The 2022 Knowsley Metropolitan Borough Council election took place on 5 May 2022. One third of councillors — 15 out of 45 — on Knowsley Metropolitan Borough Council were elected. The election took place alongside other local elections across the United Kingdom.

In the previous council election in 2021, Labour maintained its longstanding control of the council, holding 34 seats after the election. The Green Party formed the main opposition with five seats, while independent councillors and the Liberal Democrats held three seats each.

Background

History 

The Local Government Act 1972 created a two-tier system of metropolitan counties and districts covering Greater Manchester, Merseyside, South Yorkshire, Tyne and Wear, the West Midlands, and West Yorkshire starting in 1974. Knowsley was a district of the Merseyside metropolitan county. The Local Government Act 1985 abolished the metropolitan counties, with metropolitan districts taking on most of their powers as metropolitan boroughs. The Liverpool City Region Combined Authority was created in 2014 and began electing the mayor of the Liverpool City Region from 2017. The body was given strategic powers covering a region that encompassed the former Merseyside metropolitan county with the addition of Halton Borough Council.

Since its formation, Knowsley has continuously been under Labour control. The Liberal Democrats had become the main opposition party by the late 1990s, and continued to win seats on the council until the 2010 election, when Labour won every seat. Labour continued to win every seat in subsequent elections until the 2016 election, when three Liberal Democrats were elected. The first Green Party councillor was elected to the borough in the 2018 election, with the Green Party winning a further two seats in each of the 2019 election and 2021 election to become the council's main opposition. After the 2021 election, Labour held 34 seats, the Greens held five and independent councillors and the Liberal Democrats held three each.

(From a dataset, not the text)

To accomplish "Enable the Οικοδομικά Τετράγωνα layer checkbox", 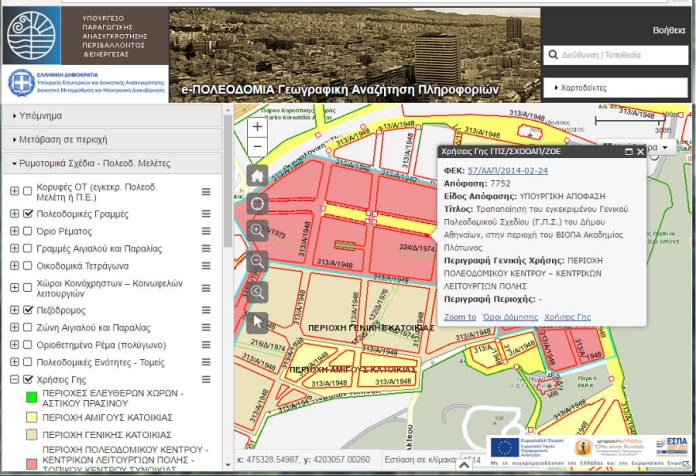I will point(28,266).
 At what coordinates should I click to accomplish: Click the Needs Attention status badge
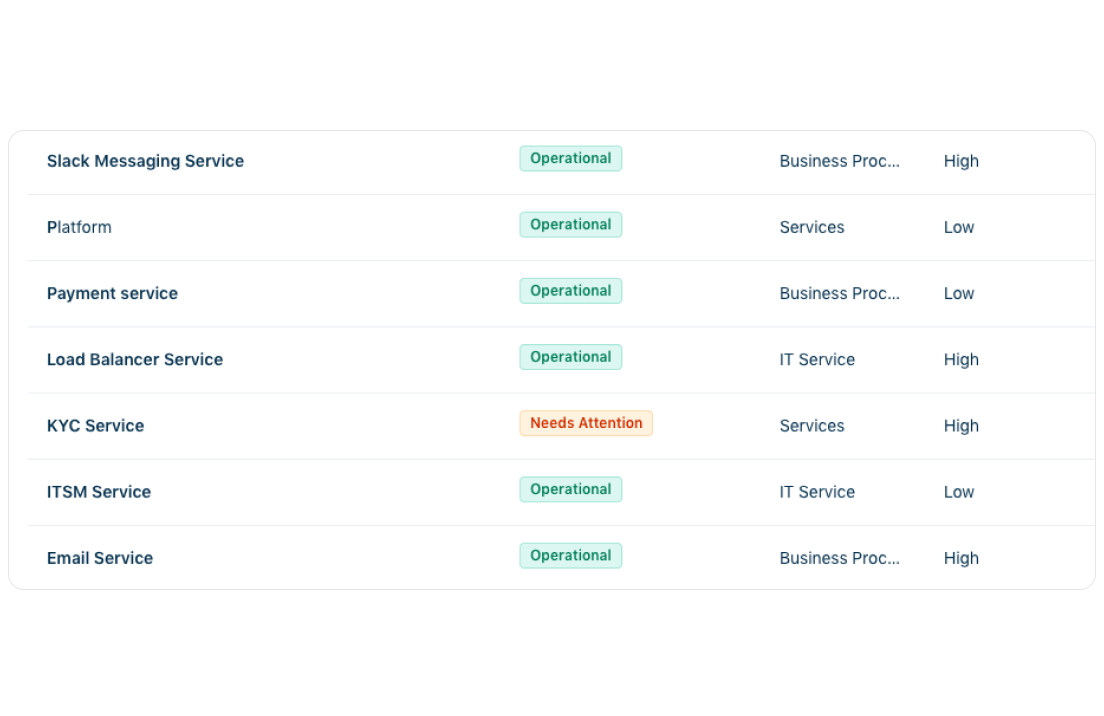click(586, 423)
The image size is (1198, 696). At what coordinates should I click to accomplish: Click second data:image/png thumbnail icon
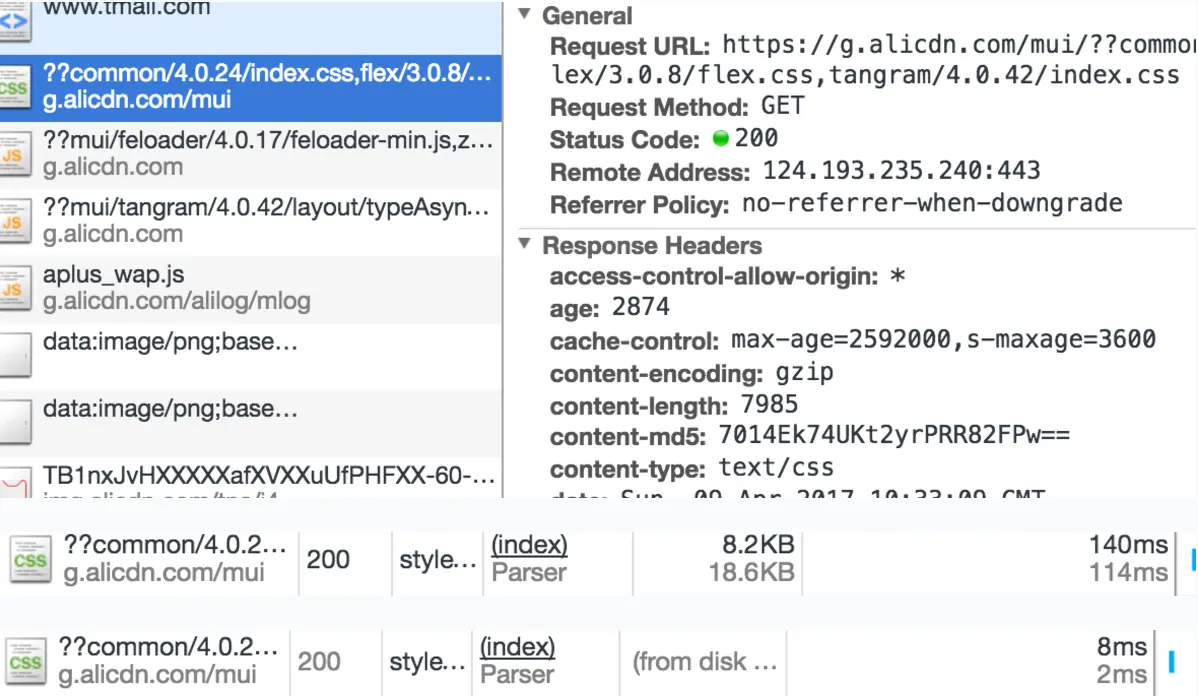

The positions up for election in 2021 were last elected in 2018. In that election, Labour won twelve seats on 66.2% of the vote while the Green Party, independents and Liberal Democrats won one seat each on 12.7%, 7.5% and 6.8% of the vote respectively. The Conservatives received 5.4% of the vote but didn't win any seats.

Council term 
The Labour councillor John Morgan resigned from his party in March 2022. The council leader Graham Morgan said that John Morgan had already been suspended from the Labour Party.

Electoral process 
The council previously elected its councillors in thirds, with a third being up for election every year for three years, with no election in the fourth year. However, following a boundary review, all forty-eight councillors will be elected at the same time. The election will take place by multi-member first-past-the-post voting, with each ward being represented by up to three councillors. Electors will be able to vote for as many candidates as there are seats to fill, and the candidates with the most votes in each ward will be elected.

All registered electors (British, Irish, Commonwealth and European Union citizens) living in Knowsley aged 18 or over will be entitled to vote in the election. People who live at two addresses in different councils, such as university students with different term-time and holiday addresses, are entitled to be registered for and vote in elections in both local authorities. Voting in-person at polling stations will take place from 07:00 to 22:00 on election day, and voters will be able to apply for postal votes or proxy votes in advance of the election.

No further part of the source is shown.